**Exercise instructions**
Return every line of the records that contains the word "screenshot". Case counts.

**Exercise inputs**
● ● ● ●
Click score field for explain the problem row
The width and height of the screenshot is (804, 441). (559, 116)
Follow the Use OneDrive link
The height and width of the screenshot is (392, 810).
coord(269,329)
● ● ● ●
**Task answer**
The width and height of the screenshot is (804, 441). (559, 116)
The height and width of the screenshot is (392, 810).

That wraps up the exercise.